┌─ EXERCISE TEXT
[dropcap]O[/dropcap]ther than destruction in lives, public and private property, the floods in Kerala has brought about a major health threat to Keralites. Health department officials are reporting an increase in the number of cases of leptospirosis, also called ‘rat fever.’
The Directorate of Health Services on August 28 issued a leptospirosis alert stating, “There is a sudden increase of Leptospirosis from Thrissur, Palakkad, Kozhikode, Malappuram and Kannur districts. All of them had indirect contact with flood water. You may take this situation very seriously and alert the entire clinical team of your district. Any fever with myalgia to be taken as Leptospirosis and to be treated accordingly until further orders.”
Dr Jayashree, Kozhikode District Medical Officer (DMO) told TNM, “We normally see a number of people presenting with leptospirosis around the monsoons, but this year following the floods, we expected to see more people coming in with symptoms of it.” She said that out of the people who’ve showed symptoms, 28 cases of leptospirosis have been confirmed in Kozhikode. The DMO added that 64 people are suspected to be suffering from leptospirosis, whose reports are awaited.
What is Leptospirosis?
Leptospirosis is a bacterial infection caused by corkscrew-shaped bacteria called Leptospira.
TNM in their reports quotes Dr Keerthi, a Medical Officer from Chennai, as saying it is a zootonic infection, “A zoonotic infection is one which is spread to humans through animals. It is transmitted either through direct contact with body fluids, usually the urine, of an infected animal, or through contact with soil or water which has been contaminated with infected urine.”
└─
┌─ SUPPLIED INFORMATION
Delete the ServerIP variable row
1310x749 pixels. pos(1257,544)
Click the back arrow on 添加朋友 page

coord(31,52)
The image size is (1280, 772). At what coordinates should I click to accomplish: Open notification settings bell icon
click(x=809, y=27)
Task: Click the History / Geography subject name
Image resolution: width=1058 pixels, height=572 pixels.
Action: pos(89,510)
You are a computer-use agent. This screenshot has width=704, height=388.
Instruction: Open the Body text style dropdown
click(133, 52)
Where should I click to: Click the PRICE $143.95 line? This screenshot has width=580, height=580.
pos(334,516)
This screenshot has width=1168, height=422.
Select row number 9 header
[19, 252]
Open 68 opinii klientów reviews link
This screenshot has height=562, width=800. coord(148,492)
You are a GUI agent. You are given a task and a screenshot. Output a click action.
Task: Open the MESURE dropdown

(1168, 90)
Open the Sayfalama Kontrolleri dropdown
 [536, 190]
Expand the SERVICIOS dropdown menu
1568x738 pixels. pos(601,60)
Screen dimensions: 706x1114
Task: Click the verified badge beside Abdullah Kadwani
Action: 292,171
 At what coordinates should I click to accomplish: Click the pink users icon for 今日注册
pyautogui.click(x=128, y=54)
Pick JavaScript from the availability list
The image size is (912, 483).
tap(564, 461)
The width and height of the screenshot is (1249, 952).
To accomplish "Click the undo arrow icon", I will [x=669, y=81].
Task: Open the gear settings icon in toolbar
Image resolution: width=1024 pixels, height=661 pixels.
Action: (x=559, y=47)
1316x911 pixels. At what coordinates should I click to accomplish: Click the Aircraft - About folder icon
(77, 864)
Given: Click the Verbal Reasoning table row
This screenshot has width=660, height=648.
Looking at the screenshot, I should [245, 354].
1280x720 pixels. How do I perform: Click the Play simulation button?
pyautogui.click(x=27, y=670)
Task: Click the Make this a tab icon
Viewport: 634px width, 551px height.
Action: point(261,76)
└─
▸ **WHAT THIS EXERCISE ASKS**
**1)** Print the Kerala leptospirosis article from "Dr Jayashree, Kozhikode" up to and including "reports are awaited.".
**2)** According to the Kerala leptospirosis article, how many cases of leptospirosis have been confirmed in Kozhikode?
**3)** Pick up the Kerala leptospirosis article where it stops and continue it.

▸ **ACTIVITY ANSWERS**
**1)**
Dr Jayashree, Kozhikode District Medical Officer (DMO) told TNM, “We normally see a number of people presenting with leptospirosis around the monsoons, but this year following the floods, we expected to see more people coming in with symptoms of it.” She said that out of the people who’ve showed symptoms, 28 cases of leptospirosis have been confirmed in Kozhikode. The DMO added that 64 people are suspected to be suffering from leptospirosis, whose reports are awaited.

**2)** 28 cases have been confirmed in Kozhikode.

**3)**
If the infected urine contaminates water then, any person with a small cut or injury coming in contact with this water, may get infected as well.
Signs and symptoms can range from mild headaches, muscle pains, and fevers; to severe bleeding from the lungs or meningitis. Up to 13 different genetic types of Leptospira may cause disease in humans.
The fever is said to commonly spread through the urine of infected rats, hence it is commonly called rat fever.
Diagnosis: Leptospirosis is diagnosed by blood and urine tests. Those found to have contracted the infection are treated with doxycycline and supportive measures as deemed necessary.
Previous encounters with the disease
In 2017 alone, there were 1408 confirmed cases of leptospirosis reported in the state of Kerala, of which there were 80 deaths reported. In 2016, there were 1710 cases confirmed of which 35 succumbed to the infection.
How to avoid getting infected?
Dr Jayashree told TNM that the risk of acquiring leptospirosis can be reduced by avoiding wading into contaminated water.
If one has no other option other than to wave into the water, they must use protective clothing and shoes to reduce chances of contracting the infection.